ФРАГМЕНТ ТЕКСТА:
Пастернак – Цветаева – Рильке - Екатерина Зотова
Шрифт:
Интервал:
Закладка:
Времена и впрямь были не самые благоприятные для откладывания встреч на будущее. Но даже по тому, что Цветаева тщательно прячется за реалии этого времени, чувствуется, как страстно жаждет она свидания, не «потустороннего», а самого что ни на есть земного.
В этом противоречии – стержень цветаевской энергетики: с отрочества устремленная к «тому» свету, верящая снам и фантазиям больше, чем самым точным фактам, она не в силах была ограничиться только его дарами. Цветаеву переполняет жажда жизни, признания, взаимопонимания… Она непременно хочет иметь в руках вещественное доказательство расположения Пастернака и просит его подарить ей на Рождество Библию, «немецкую, непременно готическим шрифтом», прибавляя: «Буду возить ее с собой всю жизнь» (ЦП, 27).
Ответ Бориса Леонидовича, снова запоздавший на пару месяцев, был явно «не про то». Большую его часть занимает восторженный анализ присланной ему Цветаевой поэмы «Царь Девица». А в конце – странная приписка:
«Это письмо лежит у меня более месяца. <…> Вероятно, в заключенье мне хотелось, как говорится, вывернуть перед Вами свою душу, а это, по счастью, никогда не удается. <…> Тяжело мне, ах как тяжело. И ведь бо́льшая часть моей жизни прошла так, и кажется, – нет, зачем же так, лучше прямо сказать: – и вижу, так пройдет вся остальная» (ЦП, 29).
Цветаева поймет эти строки как намек на сомнения в творческих силах, о которых Пастернак упоминал в предыдущем письме, и примется горячо убеждать его в обратном. Одно за другим она пишет два больших письма (второе посвящено впечатлениям от только что вышедшей и присланной ей книги «Темы и вариации»).
«Пастернак!
Вы первый поэт, которого я – за жизнь – вижу, – так начинается первое из них. – Вы первый поэт, в чей завтрашний день я верю, как в свой. Вы первый поэт, чьи стихи меньше его самого, хотя больше всех остальных“ (ЦП, 33). А дальше следует почти любовное признание: „Последний месяц этой осени я неустанно провела с Вами, не расставаясь, не с книгой. Я одно время часто ездила в Прагу, и вот, ожидание поезда на нашей крохотной сырой станции. Я приходила рано, в сумерки, до фонарей. Ходила взад и вперед по темной платформе – далеко! И было одно место – фонарный столб – без света, сюда я вызывала Вас. – «Пастернак!» И долгие беседы бок-о́-бок – бродячие. В два места я бы хотела с Вами: в Веймар, к Goethe, и на Кавказ (единственное место в России, где я мыслю Goethe!)» (ЦП, 35).

ИСХОДНЫЕ ДАННЫЕ:
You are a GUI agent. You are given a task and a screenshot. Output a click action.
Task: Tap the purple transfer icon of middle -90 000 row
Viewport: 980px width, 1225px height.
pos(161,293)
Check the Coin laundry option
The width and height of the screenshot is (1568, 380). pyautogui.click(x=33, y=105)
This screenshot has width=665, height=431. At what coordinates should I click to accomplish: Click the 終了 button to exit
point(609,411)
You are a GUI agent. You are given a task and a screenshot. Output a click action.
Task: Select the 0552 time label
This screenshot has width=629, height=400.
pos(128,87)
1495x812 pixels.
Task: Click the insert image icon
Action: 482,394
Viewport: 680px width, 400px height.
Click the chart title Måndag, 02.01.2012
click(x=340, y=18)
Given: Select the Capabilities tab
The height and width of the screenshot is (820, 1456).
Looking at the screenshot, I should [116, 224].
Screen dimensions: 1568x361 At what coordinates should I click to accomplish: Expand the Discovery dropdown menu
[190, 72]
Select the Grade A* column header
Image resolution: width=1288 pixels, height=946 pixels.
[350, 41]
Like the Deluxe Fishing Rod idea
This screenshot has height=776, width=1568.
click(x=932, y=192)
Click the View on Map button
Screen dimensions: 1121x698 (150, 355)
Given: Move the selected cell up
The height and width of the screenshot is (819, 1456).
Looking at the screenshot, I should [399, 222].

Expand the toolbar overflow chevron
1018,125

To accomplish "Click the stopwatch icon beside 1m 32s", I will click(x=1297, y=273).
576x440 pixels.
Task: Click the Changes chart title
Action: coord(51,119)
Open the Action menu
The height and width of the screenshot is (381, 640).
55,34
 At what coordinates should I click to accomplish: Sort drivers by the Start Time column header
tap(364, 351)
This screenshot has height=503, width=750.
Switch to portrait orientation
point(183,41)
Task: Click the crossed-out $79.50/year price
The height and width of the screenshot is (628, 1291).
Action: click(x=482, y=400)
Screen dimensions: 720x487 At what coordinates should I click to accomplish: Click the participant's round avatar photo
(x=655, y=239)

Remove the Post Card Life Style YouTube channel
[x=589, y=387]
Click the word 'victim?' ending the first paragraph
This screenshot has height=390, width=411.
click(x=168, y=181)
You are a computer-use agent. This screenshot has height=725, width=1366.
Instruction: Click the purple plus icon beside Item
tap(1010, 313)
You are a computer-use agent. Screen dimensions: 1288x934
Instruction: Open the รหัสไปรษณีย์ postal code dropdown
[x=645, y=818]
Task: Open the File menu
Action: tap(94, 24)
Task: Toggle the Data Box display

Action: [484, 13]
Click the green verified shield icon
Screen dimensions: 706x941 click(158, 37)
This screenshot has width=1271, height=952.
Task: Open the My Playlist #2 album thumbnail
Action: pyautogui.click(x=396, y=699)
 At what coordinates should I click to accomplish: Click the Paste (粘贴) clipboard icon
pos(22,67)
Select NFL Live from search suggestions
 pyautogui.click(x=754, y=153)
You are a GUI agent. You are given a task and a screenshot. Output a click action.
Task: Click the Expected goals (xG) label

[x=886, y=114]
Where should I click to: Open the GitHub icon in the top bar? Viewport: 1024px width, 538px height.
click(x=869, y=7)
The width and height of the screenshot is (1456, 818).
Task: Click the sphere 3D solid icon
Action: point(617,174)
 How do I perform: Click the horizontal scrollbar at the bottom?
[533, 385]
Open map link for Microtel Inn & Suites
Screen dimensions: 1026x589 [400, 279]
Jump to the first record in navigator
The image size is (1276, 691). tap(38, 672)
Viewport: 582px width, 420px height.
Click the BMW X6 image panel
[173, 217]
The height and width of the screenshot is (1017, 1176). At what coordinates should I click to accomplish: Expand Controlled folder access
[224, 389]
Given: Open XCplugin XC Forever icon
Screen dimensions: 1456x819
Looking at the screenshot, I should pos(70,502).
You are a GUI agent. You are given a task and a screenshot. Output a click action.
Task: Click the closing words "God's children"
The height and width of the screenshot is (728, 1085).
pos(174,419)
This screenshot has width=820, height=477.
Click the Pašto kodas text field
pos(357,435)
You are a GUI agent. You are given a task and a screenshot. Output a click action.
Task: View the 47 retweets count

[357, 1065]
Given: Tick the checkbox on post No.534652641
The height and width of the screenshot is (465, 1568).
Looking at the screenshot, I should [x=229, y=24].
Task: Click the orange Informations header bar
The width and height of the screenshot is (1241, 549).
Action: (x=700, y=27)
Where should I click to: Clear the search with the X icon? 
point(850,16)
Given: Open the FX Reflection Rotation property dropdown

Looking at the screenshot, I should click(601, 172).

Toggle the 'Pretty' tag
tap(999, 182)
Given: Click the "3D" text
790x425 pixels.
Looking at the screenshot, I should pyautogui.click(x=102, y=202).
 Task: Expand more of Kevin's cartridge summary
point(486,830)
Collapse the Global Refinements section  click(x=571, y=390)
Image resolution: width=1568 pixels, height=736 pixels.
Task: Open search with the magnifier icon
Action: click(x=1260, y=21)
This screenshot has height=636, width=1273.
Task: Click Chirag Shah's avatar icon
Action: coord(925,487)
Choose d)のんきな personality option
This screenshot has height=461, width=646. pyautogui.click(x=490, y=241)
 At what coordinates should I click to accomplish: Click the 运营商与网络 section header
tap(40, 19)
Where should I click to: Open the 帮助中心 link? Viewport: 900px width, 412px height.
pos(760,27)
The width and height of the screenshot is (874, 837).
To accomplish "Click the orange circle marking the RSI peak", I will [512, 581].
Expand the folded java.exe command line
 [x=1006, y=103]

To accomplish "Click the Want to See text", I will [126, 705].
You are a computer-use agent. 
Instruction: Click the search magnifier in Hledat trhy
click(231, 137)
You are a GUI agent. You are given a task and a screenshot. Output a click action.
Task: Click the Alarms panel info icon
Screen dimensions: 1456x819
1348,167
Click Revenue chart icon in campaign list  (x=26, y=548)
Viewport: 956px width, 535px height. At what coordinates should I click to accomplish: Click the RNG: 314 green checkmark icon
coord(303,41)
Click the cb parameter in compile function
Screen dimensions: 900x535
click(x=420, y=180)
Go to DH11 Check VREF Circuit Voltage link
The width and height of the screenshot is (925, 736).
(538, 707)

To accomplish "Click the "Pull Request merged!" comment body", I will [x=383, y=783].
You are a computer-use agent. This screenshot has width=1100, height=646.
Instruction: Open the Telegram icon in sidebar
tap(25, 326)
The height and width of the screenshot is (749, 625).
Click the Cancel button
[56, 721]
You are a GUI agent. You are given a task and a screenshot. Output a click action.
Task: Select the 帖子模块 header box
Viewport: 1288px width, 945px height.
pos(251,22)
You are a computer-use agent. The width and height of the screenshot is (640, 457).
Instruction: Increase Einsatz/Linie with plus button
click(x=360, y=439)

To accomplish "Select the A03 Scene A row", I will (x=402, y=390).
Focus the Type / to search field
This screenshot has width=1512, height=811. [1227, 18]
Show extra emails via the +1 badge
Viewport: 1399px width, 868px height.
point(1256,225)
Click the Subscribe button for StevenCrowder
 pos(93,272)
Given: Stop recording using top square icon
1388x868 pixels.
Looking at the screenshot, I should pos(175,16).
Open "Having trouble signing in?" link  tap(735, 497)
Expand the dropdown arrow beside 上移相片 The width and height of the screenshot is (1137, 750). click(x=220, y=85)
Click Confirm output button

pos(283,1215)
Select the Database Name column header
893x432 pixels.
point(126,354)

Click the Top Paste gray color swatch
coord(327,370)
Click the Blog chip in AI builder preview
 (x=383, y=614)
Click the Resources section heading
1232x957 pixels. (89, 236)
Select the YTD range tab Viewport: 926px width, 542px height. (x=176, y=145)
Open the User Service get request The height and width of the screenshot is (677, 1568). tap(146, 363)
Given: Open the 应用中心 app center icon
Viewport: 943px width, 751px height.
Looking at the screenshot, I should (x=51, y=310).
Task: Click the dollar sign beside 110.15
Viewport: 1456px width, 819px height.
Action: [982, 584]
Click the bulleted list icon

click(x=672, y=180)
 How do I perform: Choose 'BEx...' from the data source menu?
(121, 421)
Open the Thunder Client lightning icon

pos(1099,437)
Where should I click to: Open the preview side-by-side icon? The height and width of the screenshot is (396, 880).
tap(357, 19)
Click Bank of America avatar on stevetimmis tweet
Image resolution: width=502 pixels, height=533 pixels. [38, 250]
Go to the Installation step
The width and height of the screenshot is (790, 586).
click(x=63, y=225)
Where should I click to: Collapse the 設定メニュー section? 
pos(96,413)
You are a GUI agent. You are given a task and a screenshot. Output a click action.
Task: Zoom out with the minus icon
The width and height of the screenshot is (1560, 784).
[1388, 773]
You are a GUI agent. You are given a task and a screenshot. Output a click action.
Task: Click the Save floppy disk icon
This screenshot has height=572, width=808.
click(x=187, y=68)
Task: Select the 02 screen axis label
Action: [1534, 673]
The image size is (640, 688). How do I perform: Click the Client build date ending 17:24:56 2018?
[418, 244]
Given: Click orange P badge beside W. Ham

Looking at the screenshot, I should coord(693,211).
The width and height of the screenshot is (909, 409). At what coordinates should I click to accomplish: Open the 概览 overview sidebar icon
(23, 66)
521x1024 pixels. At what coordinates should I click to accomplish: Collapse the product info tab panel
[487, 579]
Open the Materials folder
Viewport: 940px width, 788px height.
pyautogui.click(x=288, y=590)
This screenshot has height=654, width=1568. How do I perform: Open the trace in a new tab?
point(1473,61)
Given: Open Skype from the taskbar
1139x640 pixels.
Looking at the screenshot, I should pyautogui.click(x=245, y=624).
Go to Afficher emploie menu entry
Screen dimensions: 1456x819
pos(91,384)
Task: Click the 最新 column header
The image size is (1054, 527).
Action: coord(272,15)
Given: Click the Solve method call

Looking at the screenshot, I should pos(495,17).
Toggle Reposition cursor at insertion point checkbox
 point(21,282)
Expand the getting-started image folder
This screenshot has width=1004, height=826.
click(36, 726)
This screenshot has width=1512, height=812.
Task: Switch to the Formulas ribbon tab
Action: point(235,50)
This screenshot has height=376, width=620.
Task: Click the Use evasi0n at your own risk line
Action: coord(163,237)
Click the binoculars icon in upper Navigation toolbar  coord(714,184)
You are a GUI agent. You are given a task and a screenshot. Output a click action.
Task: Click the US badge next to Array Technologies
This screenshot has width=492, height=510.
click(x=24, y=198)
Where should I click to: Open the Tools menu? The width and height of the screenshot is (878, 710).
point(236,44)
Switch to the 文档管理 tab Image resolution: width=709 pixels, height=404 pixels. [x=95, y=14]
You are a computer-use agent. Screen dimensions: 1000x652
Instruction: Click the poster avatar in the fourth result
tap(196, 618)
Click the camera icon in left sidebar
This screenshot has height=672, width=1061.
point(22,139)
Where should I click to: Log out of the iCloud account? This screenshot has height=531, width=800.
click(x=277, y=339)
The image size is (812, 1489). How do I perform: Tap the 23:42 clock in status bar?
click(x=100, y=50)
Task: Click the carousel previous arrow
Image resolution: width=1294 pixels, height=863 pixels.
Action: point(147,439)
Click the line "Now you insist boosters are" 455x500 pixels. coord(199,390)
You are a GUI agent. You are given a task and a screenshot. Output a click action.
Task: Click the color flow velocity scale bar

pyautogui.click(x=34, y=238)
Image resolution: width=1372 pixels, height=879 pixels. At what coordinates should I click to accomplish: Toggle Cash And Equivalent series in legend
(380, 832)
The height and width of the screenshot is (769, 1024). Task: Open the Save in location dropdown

УСЛОВИЕ ЗАДАЧИ: Какую книгу, судя по фрагменту о переписке Цветаевой и Пастернака, Цветаева просила Пастернака подарить ей на Рождество?

РАЗОБРАННЫЙ ОТВЕТ: Библию, немецкую, непременно готическим шрифтом.